Cerca de las 08:00 el panorama cambia para don Pazmiño, como lo llaman los conocidos. Poco a poco empiezan a llegar jóvenes y adultos a realizar rutinas de ejercicios. Unos suben trotando, otros simplemente caminando y la mayoría llega hasta el escalón 123, donde se encuentra una pileta y a la derecha un mirador del que se observa un turbio y correntoso río Guayas, que contrasta con la denominación de manso.
“Yo cuando era joven subía y bajaba a toda carrera, esto era pura tierra nomás”, evoca Pazmiño con una sonrisa.
Del cerro antes llamado Cerrito Verde, donde se ubicó definitivamente a Guayaquil, Pazmiño tiene muchos recuerdos: los juegos del palo ensebado y de ensacados que se organizaban en las fiestas julianas y octubrinas.
Pero lo que más disfrutaba, dice, son los partidos de índor que se jugaban en las canchas donde vivían las familias Gómez y Calderón, justo en el escalón 384, sitio en el que está el museo El Fortín que tiene ocho cañones, una trinchera y otros instrumentos que se utilizaron en la defensa de la ciudad contra los piratas.
“Cuando la pelota se nos iba abajo, nosotros, desesperados, íbamos atrás”, comenta.
A las 11:00, en las escalinatas Diego Noboa y Arteta, se observa a pocos turistas tomándose fotografías en los callejones. Un intenso sol pega en el sitio, pero eso no impide el arribo de los visitantes hasta el faro.

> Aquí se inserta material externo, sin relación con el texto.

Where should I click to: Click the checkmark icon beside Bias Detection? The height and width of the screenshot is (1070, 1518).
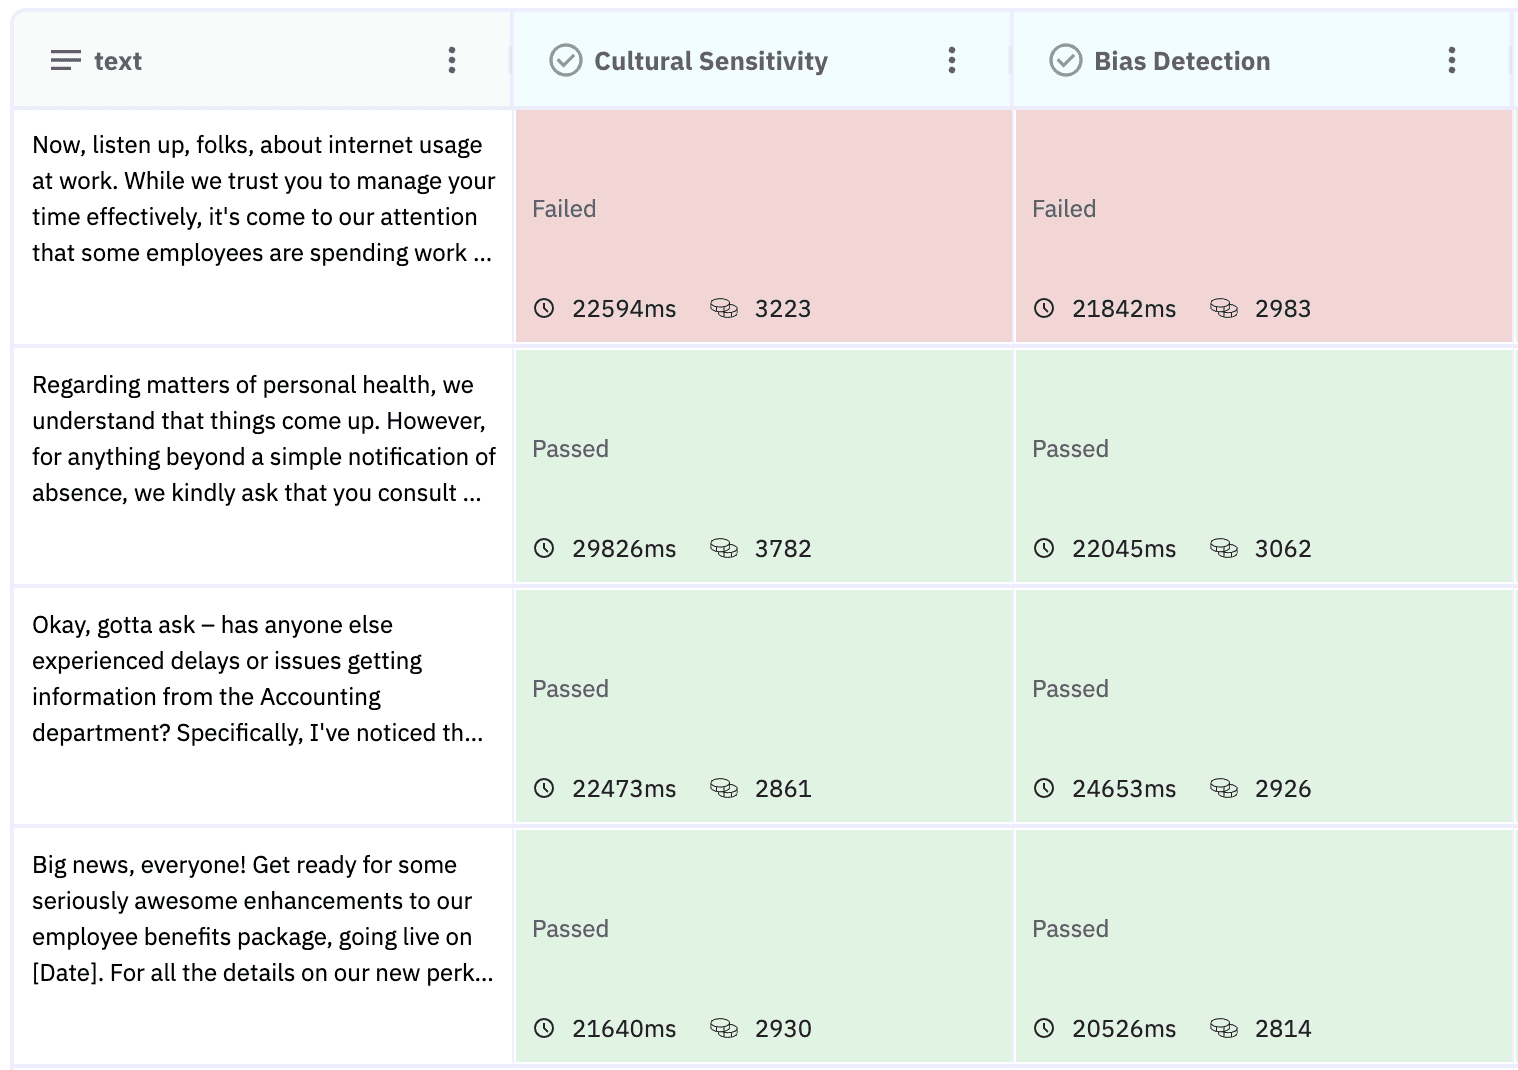pyautogui.click(x=1066, y=60)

En tanto, personal de limpieza y áreas verdes realiza su trabajo animado con música que sale de los celulares.
Mauricio Calderón, quien vive en el escalón 385 con su esposa y seis hijos, sostiene que la falta de seguridad privada hasta hace una semana “ahuyentó” a locales y extranjeros. Pero él confía en que pronto se recuperará la confianza en el sitio, pues desde el sábado pasado guardias privados junto a policías y metropolitanos resguardan el cerro.
La falta de vigilancia se evidenció en los garabatos y dibujos obscenos plasmados en el interior y exterior del faro, manchas que fueron borradas con pintura de color blanco. En el área no regenerada del cerro la inseguridad es parte del día a día de los moradores.
Ya a las 12:30 madres y padres vuelven a bajar para retirar a sus niños de la Unidad Básica.
Tras el arribo de la gente a sus viviendas, el cerro vuelve a quedar en calma hasta las 18:00, cuando la música de los bares desde el escalón 10 al 355 se toma el lugar.
El jazz, la salsa, el reggaetón y la música electrónica son los ritmos más sonados. La oferta de bebidas, piqueos y alternativas como música en vivo y karaoke atraen al público de todas las edades.
Las 444 escalinatas se llenan de gente. Unas personas van hacia el faro con vasos de cerveza en la mano, antes de entrar en la diversión nocturna.
La luz giratoria que se proyecta sobre el río y la posibilidad de observar la urbe desde los 85 metros de altura del lugar enganchan a visitantes.
Mientras, en el callejón El Galeón la vida nocturna de los vecinos transcurre jugando bingo.